Cueilleurs de morilles : Le mystérieux VPN

09 juillet 2009
0 Commentaire(s)

Par un dimanche après-midi pluvieux, près du lac Sandy, une voiture immatriculée au Québec semble abandonnée sur le bord de la route. L’énigme est résolue dès le lendemain, à Hay River.

Les bois brûlés le long de la route de Fort Smith, entre la jonction avec la route de Fort Resolution et l’accès vers le lac Sandy, ruissellent sous la pluie. Les troncs noirs des épinettes et des pins qui ont brûlé voici un peu plus d’un an abritent une couche de végétation vert tendre.

Des véhicules sont isolés sur les bas-côtés, dont l’un en provenance de l’Alberta. Un autre porte une immatriculation du Québec. Que viennent donc faire des Québécois dans ce bout du monde calciné ?

Notre petit groupe de randonneurs, de retour d’une marche au lac, est bien perplexe. On s’arrête près de cette voiture, on lit la plaque et l’un d’entre nous s’exclame « VPN… Vieux Père Noël! » Sont-ils un ou plusieurs ces VPN? D’où viennent-ils? Que font-ils ici et surtout sont-ils en difficulté quelque part dans la forêt?

Nous appelons, en français. Nous nous approchons de la voiture.
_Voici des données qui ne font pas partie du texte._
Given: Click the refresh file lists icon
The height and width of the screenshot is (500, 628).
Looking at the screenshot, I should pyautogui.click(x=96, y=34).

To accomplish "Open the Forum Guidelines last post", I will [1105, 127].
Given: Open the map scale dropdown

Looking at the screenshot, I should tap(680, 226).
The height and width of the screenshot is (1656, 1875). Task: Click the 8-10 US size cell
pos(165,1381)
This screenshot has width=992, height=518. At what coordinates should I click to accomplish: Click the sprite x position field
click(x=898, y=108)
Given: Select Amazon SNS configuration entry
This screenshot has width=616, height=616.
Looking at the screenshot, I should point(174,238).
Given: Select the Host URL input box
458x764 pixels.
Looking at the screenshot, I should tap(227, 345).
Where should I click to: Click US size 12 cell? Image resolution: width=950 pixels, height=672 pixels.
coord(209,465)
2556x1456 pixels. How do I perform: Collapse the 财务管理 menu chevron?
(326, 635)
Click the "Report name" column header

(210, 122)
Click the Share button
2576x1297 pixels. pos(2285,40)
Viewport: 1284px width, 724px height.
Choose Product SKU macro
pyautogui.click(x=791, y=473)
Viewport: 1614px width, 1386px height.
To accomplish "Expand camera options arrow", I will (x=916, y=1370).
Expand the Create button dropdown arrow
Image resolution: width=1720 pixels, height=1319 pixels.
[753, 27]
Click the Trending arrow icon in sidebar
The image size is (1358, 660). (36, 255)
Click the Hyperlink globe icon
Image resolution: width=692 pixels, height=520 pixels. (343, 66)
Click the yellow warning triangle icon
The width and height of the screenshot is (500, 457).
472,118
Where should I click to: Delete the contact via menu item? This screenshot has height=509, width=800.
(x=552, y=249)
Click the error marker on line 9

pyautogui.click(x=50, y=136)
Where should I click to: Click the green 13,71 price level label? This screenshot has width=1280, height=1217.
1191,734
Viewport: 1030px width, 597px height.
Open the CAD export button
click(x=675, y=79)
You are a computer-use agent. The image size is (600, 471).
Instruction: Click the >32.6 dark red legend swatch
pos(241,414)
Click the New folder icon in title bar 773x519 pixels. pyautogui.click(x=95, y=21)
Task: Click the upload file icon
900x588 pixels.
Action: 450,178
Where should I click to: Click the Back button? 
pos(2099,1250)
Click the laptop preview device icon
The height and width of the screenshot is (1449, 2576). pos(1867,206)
Elle est en excellent état à l’extérieur comme à l’intérieur. Elle contient des serviettes de toilette, des vêtements, une peau de loup aux poils lustrés, des bois de caribou blanchis. Assurément cette voiture est utilisée par plusieurs personnes. Nous lançons de nouveaux appels. Pas de réponse, pas de trace dans le sol, le silence total. Nous en déduisons que ces marcheurs sont partis faire une balade en forêt, nous ne voyons aucune raison de nous attarder plus longtemps.

Le lendemain en début d’après-midi, j’aperçois la petite voiture. Elle est stationnée près de la piscine. Je rejoins aussitôt le conducteur, qui fume sa cigarette tranquillement, sa fenêtre est ouverte. Je me présente puis je l’interroge sur sa raison d’être ici. Deux autres francophones nous rejoignent. En tout il sont trois Québécois en quête de… morilles, évidemment! Deux garçons et une fille, celle-ci originaire du Témiscamingue, habituée à planter des arbres depuis huit étés dans l’ouest canadien et familière avec les bois du Nord pour la cueillette de ces champignons.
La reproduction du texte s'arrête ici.